Su hija, María Cristina Barón se quitó la vida el 24 de junio de 1988.
Jorge Barón Biza, el hijo de Raúl y Clotilde, publicó El Desierto y su Semilla en 1998. Una novela excepcional en la que describe el drama familiar. El libro relata la historia de su familia. Una historia cargada de tragedia y dolor.
“Lo recuerdo con aire de enfermo y de persona sobre quien pesaban los escombros de una vieja demolición –escribió Christian Ferrer en su biografía de Barón Biza-. Se me hizo evidente que arrastraba consigo las muescas de las sucesivas tragedias descargadas sobre su familia”. Siguió luchando contra su pasado y sus fantasmas unos pocos años más pero tal como él mismo escribió, la tormenta de su familia jadeaba en él.

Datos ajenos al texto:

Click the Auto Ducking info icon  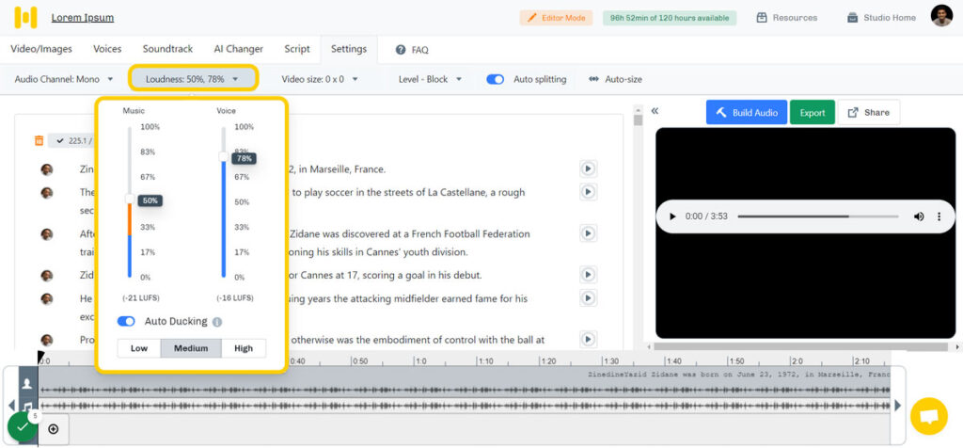click(x=217, y=322)
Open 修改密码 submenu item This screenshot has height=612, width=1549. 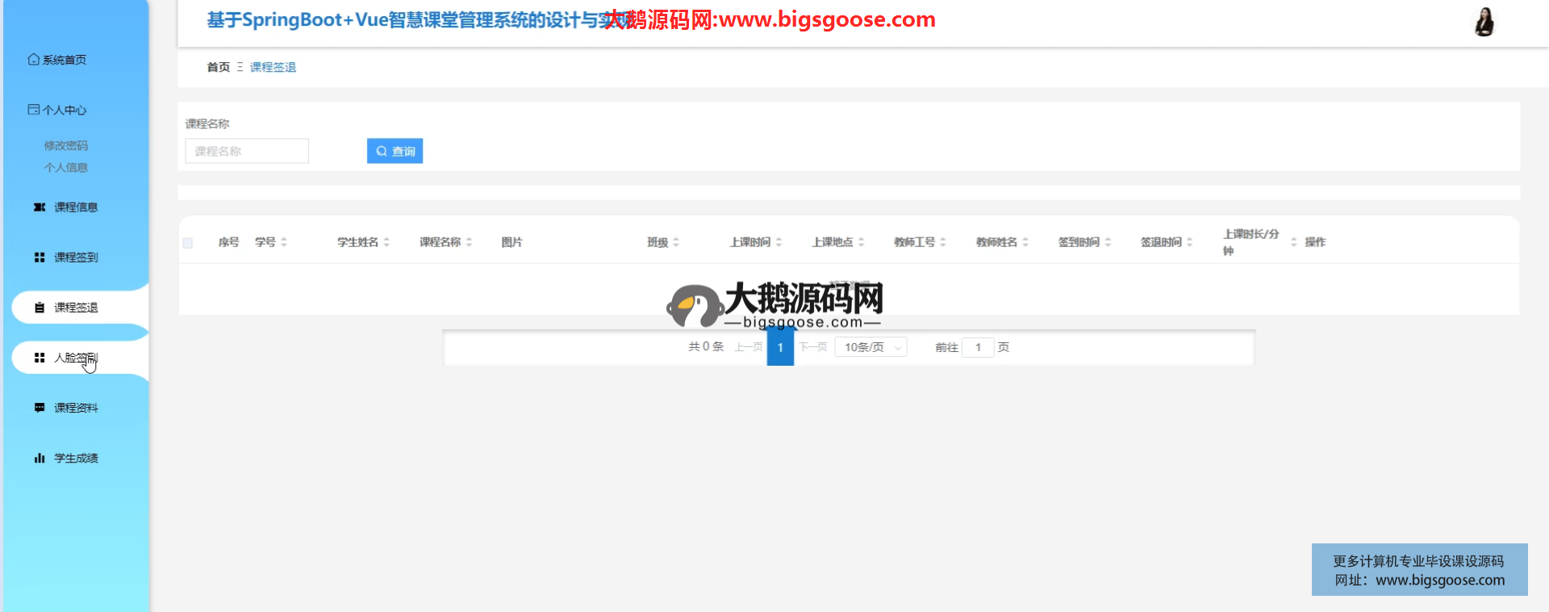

Una de las (pocas) ventajas de la edición pagada por el autor: el control del texto es absoluto. Aún de lo que aparece en la contratapa o incluso en las solapas. Jorge Barón Biza, en la solapa de su única novela publicada, escribe: “Una gran corriente de consuelos afluyó hacia mí cuando se produjo el primer suicidio en la familia. Cuando se desencadenó el segundo, la corriente se convirtió en un océano vacilante y sin horizontes. Después del tercero, las personas corren a cerrar la ventana cada vez que entro en una habitación que está a más de tres pisos. En secuencias como ésta quedó atrapada mi soledad”. Tres años después, el 9 de septiembre de 2001, entró a una habitación vacía.
No hubo nadie que cerrara las ventanas de ese piso doce de la ciudad de Córdoba.